**CHALLENGE**
How many lines in the data below contain the word "icon"? Reply with the number alone.

(Records from a pointing dataset)
# # #
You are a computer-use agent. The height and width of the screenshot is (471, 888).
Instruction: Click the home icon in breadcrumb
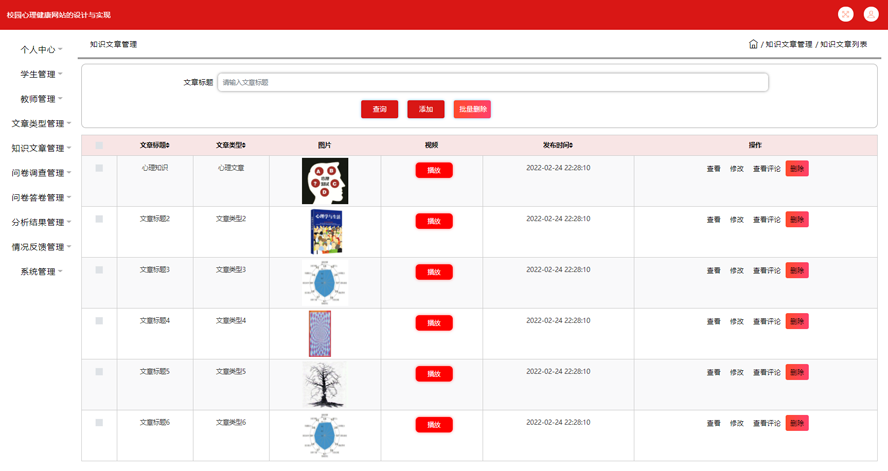pos(753,44)
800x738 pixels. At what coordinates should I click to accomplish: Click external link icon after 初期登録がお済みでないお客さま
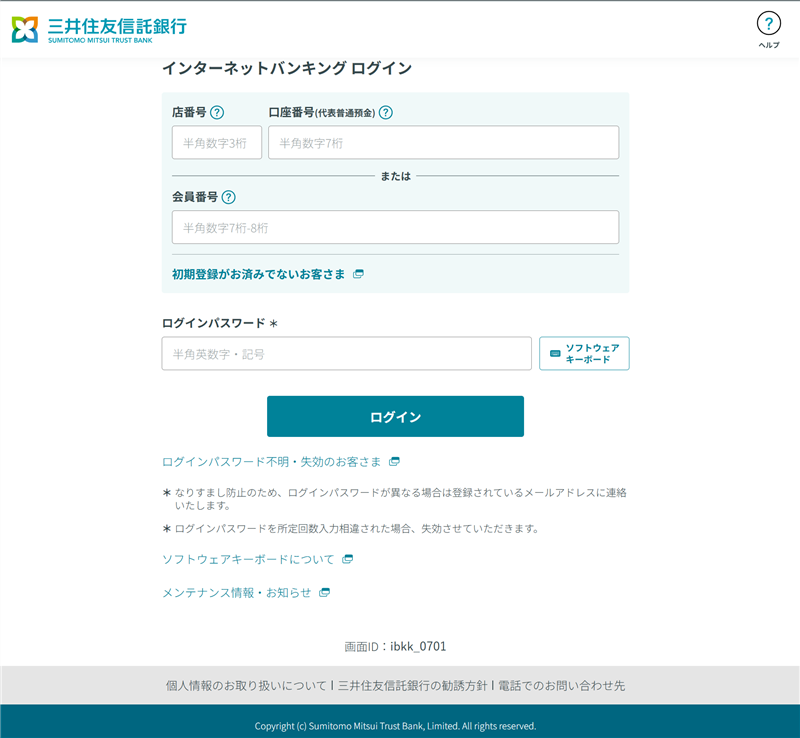click(358, 274)
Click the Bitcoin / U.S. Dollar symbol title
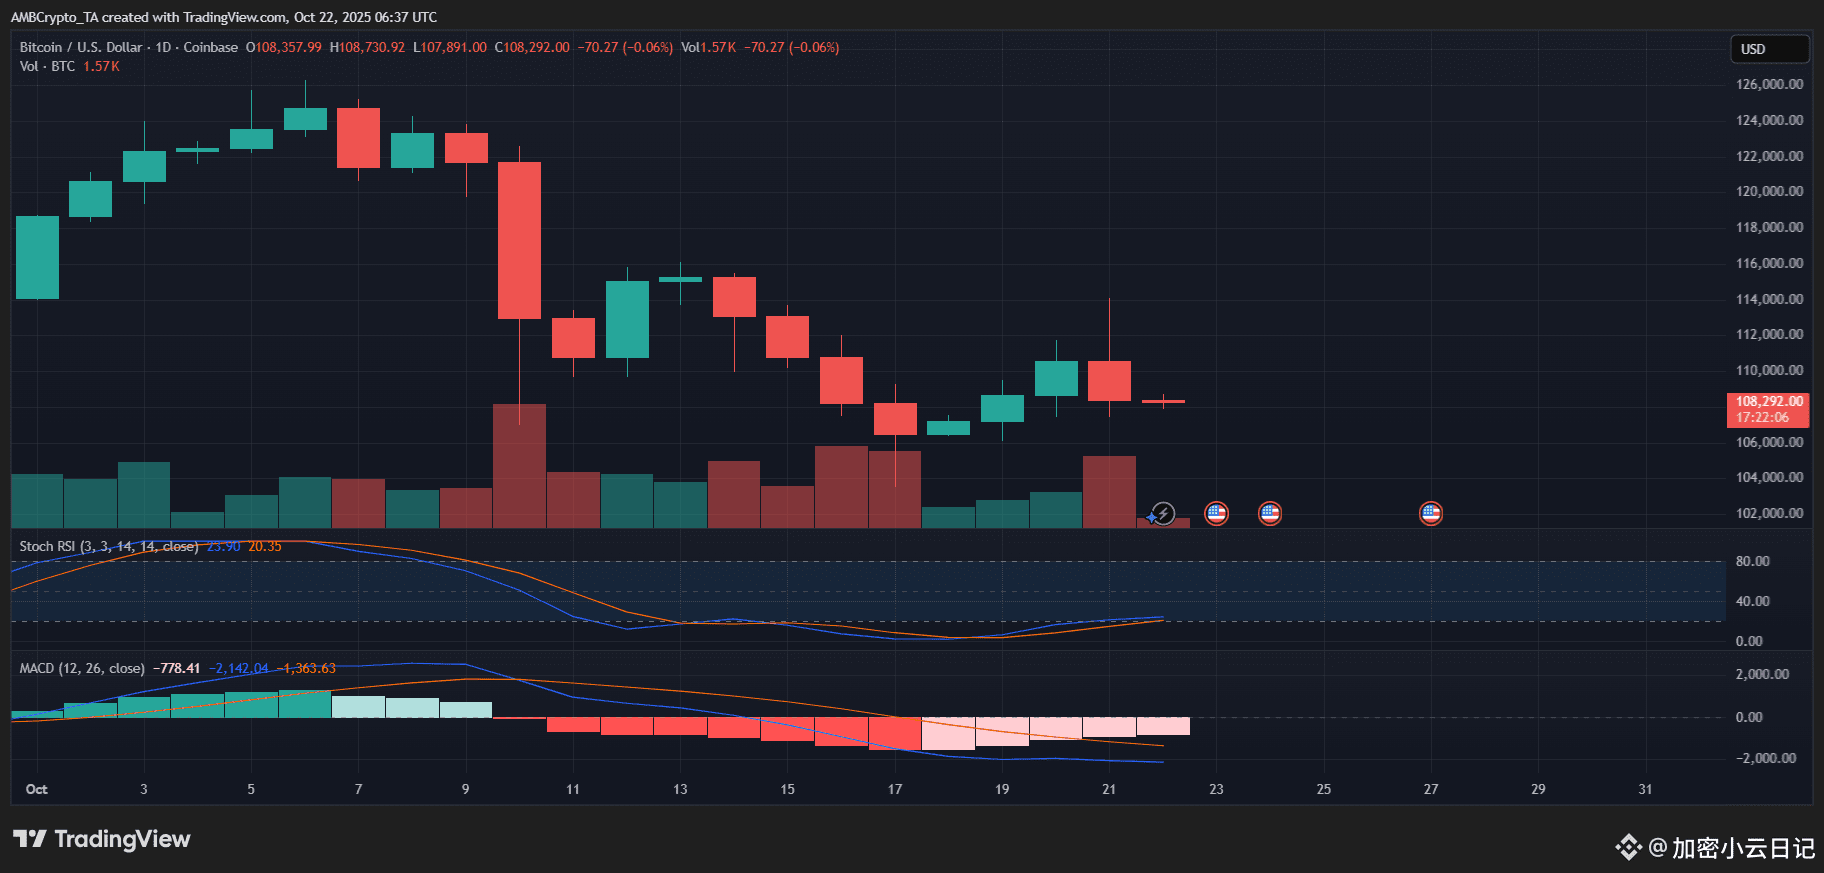Screen dimensions: 1824x873 coord(81,47)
# # #
**FULL OUTPUT**
2